__TEXT EXCERPT__.
>>>>>

Coding in Paradise

About Brad Neuberg

The Start of Coworking
(from the Guy that Started It)

I've seen a number of inaccuracies in news stories and on the Wikipedia page for coworking, and I wanted to write up a short article on the beginning of coworking to correct these.

Two coworkers from the first coworking space

Did I invent coworking and how did it start?

Yes I invented coworking.

In 2005 I was working at a startup named Rojo and was unhappy with my job. Before that I had worked for myself doing consulting and traveling and hungered for the community a job can provide (more about what I was working on at Rojo I was working on one of the first web based RSS news readers, while before while traveling I lived in Thailand and was working on an open source P2P web browser and web stack named Paper Airplane). At that point I was confused because I had both worked for myself and worked at a job and was unhappy because I couldn't seem to combine all the things I wanted at the same time: the freedom and independence of working for myself along with the structure and community of working with others.

I started working with a Life Coach named Audrey Seymour while at Rojo to help me get unstuck and figure out where I wanted to go in my life (more details on Life Coaching Audrey and I actually worked on the phone for nearly a year and never met in person! Life Coaching was enormously helpful to me; Audrey had me imagine what my perfect day and then perfect year would look like, and then figure out the steps to make those real).

<<<<<

__ACTIONS TO TAKE__.
1/ In the coworking article, what was the name of the startup where the author worked in 2005?
2/ From the coworking article, extract the passage between "Two coworkers from" and "working with others.", inclusive.

__ENTRIES SUPPLIED__.
>>>>>

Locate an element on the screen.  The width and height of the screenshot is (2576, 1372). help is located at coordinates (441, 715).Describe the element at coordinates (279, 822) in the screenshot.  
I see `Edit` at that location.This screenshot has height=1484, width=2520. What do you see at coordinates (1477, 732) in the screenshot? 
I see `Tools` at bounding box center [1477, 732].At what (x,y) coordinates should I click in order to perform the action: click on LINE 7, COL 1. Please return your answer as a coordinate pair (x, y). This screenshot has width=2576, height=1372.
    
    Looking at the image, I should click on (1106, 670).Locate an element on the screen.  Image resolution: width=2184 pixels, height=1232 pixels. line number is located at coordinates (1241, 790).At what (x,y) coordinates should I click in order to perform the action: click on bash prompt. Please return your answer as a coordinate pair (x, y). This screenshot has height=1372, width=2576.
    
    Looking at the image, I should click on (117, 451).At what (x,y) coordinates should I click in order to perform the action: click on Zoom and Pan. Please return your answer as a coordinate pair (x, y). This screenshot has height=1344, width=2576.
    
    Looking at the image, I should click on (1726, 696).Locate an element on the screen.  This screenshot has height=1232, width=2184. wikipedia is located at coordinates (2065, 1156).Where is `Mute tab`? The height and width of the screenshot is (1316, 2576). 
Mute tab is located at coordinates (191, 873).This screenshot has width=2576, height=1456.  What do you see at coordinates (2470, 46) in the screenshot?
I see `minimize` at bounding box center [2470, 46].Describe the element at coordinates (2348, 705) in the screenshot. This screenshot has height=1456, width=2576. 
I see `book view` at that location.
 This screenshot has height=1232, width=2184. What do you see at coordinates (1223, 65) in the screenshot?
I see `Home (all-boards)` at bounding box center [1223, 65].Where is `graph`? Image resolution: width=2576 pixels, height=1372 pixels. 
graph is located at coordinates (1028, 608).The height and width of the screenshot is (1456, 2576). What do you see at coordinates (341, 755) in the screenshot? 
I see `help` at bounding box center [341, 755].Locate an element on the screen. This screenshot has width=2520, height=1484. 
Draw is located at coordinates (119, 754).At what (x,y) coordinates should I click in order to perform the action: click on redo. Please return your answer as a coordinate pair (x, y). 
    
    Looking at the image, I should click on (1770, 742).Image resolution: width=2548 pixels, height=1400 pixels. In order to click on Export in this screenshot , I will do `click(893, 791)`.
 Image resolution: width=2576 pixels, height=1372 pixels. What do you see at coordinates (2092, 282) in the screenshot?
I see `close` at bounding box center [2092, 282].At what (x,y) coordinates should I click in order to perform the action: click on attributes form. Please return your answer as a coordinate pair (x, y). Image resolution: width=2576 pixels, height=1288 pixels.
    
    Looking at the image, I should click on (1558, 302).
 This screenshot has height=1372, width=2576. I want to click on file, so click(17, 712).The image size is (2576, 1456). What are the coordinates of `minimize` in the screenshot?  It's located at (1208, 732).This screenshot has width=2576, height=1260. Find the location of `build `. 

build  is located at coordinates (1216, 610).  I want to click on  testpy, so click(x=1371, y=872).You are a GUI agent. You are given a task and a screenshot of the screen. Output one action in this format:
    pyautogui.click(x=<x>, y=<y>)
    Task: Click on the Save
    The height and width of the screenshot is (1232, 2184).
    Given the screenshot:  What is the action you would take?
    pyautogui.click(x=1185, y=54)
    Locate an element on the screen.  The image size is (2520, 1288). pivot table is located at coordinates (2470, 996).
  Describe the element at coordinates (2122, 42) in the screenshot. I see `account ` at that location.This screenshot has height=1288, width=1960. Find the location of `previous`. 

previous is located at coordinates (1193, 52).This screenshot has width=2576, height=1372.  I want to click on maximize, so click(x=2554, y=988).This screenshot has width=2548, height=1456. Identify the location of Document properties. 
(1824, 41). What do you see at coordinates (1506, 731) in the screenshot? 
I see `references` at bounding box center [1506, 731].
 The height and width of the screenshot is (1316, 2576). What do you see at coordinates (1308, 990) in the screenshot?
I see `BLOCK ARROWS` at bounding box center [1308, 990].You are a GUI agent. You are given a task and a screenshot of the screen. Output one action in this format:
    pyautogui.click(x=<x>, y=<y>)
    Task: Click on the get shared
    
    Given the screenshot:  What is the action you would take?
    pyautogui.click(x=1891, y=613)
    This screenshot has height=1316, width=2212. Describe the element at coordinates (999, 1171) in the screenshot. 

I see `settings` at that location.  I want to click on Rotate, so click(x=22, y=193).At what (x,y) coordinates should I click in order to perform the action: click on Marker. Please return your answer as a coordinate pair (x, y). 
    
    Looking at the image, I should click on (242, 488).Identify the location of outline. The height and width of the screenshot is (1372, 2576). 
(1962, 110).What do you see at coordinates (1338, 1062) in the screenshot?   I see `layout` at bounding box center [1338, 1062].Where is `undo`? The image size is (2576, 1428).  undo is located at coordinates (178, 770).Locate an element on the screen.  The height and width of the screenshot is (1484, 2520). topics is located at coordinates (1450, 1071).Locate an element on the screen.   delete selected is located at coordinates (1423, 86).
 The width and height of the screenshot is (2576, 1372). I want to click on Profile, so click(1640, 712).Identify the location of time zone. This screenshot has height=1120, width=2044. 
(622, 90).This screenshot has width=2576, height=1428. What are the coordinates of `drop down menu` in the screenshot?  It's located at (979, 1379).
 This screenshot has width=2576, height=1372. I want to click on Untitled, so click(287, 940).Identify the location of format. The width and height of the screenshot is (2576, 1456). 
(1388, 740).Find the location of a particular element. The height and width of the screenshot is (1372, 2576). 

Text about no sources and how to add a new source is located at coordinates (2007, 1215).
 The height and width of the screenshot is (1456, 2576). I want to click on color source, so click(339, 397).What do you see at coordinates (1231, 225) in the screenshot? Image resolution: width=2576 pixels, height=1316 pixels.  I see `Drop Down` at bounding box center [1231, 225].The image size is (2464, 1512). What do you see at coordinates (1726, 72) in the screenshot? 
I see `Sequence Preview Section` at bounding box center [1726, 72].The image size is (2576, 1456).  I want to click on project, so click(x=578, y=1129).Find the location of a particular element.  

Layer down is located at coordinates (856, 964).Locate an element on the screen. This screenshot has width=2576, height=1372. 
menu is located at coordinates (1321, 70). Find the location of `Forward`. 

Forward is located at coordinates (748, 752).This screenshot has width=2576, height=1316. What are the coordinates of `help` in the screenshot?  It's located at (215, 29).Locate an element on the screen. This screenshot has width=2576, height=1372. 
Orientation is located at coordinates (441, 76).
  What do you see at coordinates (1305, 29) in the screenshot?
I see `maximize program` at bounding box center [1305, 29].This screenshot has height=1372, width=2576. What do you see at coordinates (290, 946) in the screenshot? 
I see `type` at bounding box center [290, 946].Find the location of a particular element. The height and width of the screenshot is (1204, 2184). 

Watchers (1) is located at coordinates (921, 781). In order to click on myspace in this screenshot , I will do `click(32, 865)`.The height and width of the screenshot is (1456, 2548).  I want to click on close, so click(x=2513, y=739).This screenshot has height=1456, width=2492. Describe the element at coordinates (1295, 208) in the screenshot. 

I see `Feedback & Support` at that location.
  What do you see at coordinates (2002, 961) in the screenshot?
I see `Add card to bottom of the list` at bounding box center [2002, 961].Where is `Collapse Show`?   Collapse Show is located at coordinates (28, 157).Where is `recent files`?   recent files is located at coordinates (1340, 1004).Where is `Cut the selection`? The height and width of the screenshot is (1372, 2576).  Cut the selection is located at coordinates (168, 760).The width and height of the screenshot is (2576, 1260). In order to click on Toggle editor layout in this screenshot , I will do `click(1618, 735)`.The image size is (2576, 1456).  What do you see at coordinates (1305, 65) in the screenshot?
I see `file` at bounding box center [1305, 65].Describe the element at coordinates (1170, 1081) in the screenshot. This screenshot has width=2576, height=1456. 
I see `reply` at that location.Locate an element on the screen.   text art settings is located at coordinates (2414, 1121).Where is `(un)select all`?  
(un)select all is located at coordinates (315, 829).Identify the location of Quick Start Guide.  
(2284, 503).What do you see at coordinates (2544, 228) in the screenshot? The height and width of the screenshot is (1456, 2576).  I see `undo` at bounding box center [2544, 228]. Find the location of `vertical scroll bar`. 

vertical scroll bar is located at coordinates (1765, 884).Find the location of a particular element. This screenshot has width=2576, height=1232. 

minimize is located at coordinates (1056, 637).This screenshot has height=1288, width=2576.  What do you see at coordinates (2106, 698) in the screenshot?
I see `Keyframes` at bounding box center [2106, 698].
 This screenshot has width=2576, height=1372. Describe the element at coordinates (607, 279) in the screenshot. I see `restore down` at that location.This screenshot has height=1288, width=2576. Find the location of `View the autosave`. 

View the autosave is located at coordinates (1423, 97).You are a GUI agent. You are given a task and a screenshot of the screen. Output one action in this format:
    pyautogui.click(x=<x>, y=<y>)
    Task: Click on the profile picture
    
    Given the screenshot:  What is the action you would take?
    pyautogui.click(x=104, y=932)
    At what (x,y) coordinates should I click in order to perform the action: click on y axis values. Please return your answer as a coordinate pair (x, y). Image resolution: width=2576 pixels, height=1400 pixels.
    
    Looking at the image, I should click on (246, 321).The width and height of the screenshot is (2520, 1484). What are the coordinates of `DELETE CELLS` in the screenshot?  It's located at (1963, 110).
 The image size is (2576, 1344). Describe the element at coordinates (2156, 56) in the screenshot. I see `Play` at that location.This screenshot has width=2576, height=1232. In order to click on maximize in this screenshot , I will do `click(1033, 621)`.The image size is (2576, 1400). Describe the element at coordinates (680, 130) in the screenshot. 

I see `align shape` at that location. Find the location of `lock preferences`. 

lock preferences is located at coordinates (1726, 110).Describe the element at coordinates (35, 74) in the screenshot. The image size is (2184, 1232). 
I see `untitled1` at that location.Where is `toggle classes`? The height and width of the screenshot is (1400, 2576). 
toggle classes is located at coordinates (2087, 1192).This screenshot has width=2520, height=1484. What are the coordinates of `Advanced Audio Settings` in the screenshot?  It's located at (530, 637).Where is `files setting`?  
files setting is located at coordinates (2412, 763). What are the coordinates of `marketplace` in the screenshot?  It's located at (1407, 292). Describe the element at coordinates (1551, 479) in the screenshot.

<<<<<

__SOLUTIONS BY TASK__.
1/ Rojo

2/
Two coworkers from the first coworking space

Did I invent coworking and how did it start?

Yes I invented coworking.

In 2005 I was working at a startup named Rojo and was unhappy with my job. Before that I had worked for myself doing consulting and traveling and hungered for the community a job can provide (more about what I was working on at Rojo I was working on one of the first web based RSS news readers, while before while traveling I lived in Thailand and was working on an open source P2P web browser and web stack named Paper Airplane). At that point I was confused because I had both worked for myself and worked at a job and was unhappy because I couldn't seem to combine all the things I wanted at the same time: the freedom and independence of working for myself along with the structure and community of working with others.